Socialistische Partij
Brinkhorst blijft Nederlanders lui noemen
23-11-2004 * Gisteren kwam minister Brinkhorst (EZ) met een notitie
over het aantal gewerkte uren en de arbeidsparticipatie in Nederland,
meldden diverse dagbladen. Dit naar aanleiding van een heftige
discussie tijdens de begroting van Economische Zaken tussen
SP-Kamerlid Agnes Kant en de betreffende minister over dit onderwerp.
Centrale vraag van het debat en de notitie is of er iets mankeert aan
het economisch draagvlak in Nederland.
Volgens de minister is dat het geval en zijn Nederlanders liever lui
dan moe. De nu verschenen notitie lijkt hem hierin gelijk te geven.

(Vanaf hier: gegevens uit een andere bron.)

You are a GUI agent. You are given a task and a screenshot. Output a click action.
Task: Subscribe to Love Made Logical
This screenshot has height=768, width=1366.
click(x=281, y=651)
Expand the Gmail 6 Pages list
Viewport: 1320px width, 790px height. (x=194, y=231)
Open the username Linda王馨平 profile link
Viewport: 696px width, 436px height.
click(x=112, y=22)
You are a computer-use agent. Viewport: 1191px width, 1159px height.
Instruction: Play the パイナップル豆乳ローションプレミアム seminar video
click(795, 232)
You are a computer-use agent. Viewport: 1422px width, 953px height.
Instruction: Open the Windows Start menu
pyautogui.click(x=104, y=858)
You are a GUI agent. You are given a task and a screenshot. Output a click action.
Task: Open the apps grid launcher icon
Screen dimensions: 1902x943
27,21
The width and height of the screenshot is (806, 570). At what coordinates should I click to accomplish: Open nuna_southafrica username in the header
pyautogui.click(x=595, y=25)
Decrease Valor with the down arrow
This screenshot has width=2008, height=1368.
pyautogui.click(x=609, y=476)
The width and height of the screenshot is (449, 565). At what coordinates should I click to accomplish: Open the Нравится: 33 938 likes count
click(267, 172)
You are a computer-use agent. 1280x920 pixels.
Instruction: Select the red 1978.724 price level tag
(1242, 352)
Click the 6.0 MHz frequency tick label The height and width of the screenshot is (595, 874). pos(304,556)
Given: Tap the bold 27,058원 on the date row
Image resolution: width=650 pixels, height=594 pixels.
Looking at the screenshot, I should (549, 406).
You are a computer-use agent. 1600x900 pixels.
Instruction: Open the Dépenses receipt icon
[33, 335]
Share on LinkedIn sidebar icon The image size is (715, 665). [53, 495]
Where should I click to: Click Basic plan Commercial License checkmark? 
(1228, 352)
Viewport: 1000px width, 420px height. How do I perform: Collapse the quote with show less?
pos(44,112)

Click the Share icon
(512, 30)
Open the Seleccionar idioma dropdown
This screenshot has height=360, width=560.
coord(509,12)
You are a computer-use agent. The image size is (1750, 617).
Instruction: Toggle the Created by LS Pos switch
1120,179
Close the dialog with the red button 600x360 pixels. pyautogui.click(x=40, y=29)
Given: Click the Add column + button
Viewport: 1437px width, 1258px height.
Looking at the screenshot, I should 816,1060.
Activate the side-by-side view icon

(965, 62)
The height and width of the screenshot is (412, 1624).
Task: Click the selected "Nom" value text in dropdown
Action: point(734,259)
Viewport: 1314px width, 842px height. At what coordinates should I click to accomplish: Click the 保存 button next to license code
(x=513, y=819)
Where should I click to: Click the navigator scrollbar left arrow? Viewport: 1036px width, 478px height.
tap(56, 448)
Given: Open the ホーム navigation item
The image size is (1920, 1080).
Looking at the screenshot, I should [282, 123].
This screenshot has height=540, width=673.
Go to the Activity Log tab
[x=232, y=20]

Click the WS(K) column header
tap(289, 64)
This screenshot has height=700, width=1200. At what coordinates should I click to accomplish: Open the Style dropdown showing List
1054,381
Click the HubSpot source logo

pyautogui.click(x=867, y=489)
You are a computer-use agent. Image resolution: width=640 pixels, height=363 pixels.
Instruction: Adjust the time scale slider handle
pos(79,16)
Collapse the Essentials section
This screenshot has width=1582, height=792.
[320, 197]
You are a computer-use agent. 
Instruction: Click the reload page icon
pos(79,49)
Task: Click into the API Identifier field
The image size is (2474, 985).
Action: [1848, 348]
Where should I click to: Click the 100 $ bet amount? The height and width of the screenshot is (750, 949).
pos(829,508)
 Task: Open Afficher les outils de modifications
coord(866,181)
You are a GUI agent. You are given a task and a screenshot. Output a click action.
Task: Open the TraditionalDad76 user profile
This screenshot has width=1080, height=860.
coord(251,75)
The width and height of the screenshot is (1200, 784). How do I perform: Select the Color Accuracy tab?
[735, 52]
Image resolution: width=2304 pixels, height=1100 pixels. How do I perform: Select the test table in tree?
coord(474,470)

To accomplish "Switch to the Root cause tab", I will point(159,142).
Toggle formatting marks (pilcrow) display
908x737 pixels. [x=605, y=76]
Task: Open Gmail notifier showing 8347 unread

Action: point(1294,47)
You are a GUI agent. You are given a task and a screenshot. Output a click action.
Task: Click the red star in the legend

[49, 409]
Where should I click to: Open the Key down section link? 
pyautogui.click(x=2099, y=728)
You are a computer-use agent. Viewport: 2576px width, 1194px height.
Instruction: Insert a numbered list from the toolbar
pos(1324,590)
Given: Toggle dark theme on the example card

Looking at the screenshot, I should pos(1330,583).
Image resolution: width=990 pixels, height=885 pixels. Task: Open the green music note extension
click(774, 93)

Het probleem is echter dat de minister steeds maar de halve waarheid
vertelt. Als alle `ingrediënten' van het economisch draagvlak in
ogenschouw worden genomen, zoals de netto arbeidsparticipatie, het
aantal jaarlijks gewerkte uren en de arbeidsproductiviteit, zien we
dat Nederland verre van slecht scoort.
Als we daarbij bedenken dat de Nederlandse loonontwikkeling sinds 1982
alleen maar dalende is en zelfs onder het Europese gemiddelde ligt,
dan kan ik niet anders dan concluderen dat het onzin is dat we in
Nederland - in de woorden van de minister- een 10.000 kilometerbeurt
nodig hebben.
De minister heeft hiervoor de afgelopen maanden een ware campagne
gevoerd. Zo heeft hij meermaals verkondigd dat er geen land is in
Europa waar minder wordt gewerkt dan in Nederland. Nu blijkt echter
uit zijn eigen notitie dat dit niet het geval is. Ook zijn oproep dat
we met z'n allen meer moeten gaan werken is overbodig: de Nederlander
is de laatste 50 jaar namelijk al steeds meer gaan werken. Het aantal
gewerkte uren per persoon in de productieve levensfase ligt door de
vervroegde pensionering, met gemiddeld 61,4 jaar, in 2001 met 1094
immers hoger dan de 1056 uur in 1950, blijkt uit een onlangs
verschenen CBS-rapport.
Daarnaast is het op zijn minst merkwaardig te noemen dat de minister
maar gebruik blijft maken van cijfers die nadrukkelijk niet geschikt
zijn voor internationale vergelijkingen. Bijvoorbeeld de OESO-cijfers,
waarbij in de handleiding nadrukkelijk staat dat vergelijken van
landen niet mogelijk is omdat die verschillende definities hanteren.
Alle voorgestelde maatregelen van de minister zijn bezweringsformules
als rechtvaardiging voor sociale verslechteringen, ten bate van het
bedrijfsleven en ten koste van de werknemer. De nieuwe notitie Van
Brinkhorst heeft hier niets aan veranderd.